**Entries supplied:**

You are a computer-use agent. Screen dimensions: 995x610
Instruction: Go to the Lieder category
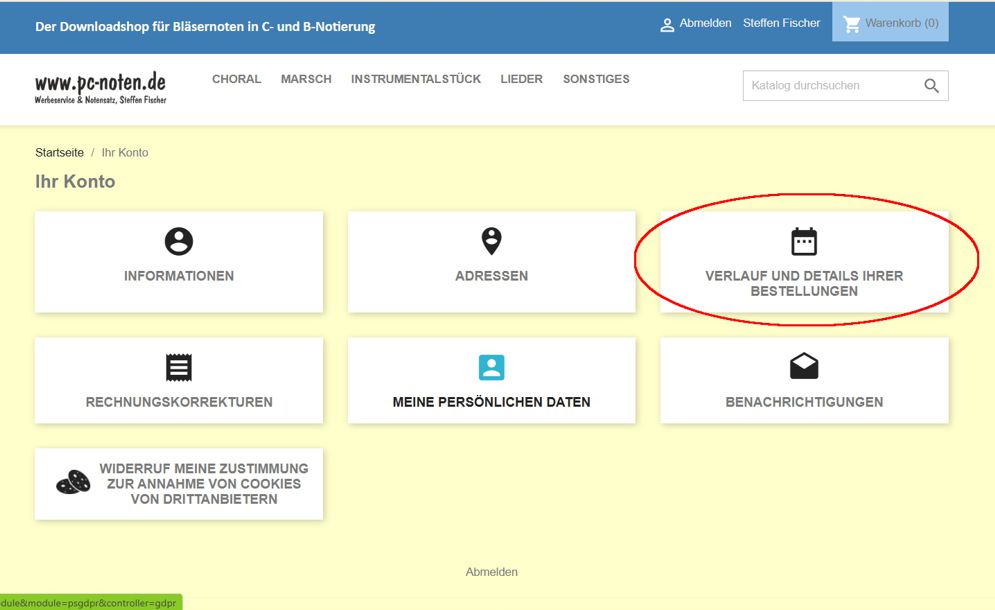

==

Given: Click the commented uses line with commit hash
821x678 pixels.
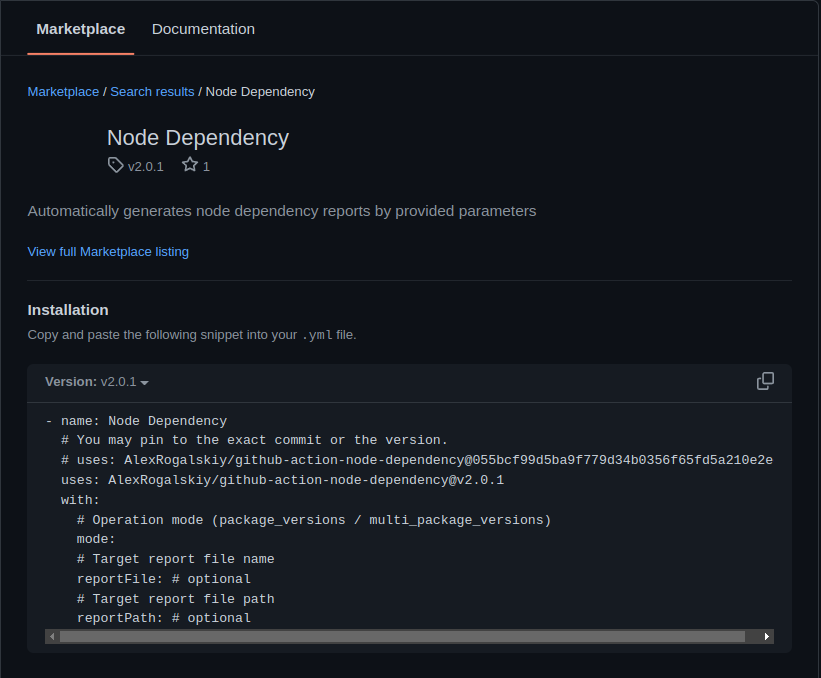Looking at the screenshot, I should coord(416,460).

**What to work on:**
Start with the line above that contains "You are a computer-use" and end with the line that contains "Instruction: Go to the Lieder category". Write out those lines exactly, and only those.

**Task answer:**
You are a computer-use agent. Screen dimensions: 995x610
Instruction: Go to the Lieder category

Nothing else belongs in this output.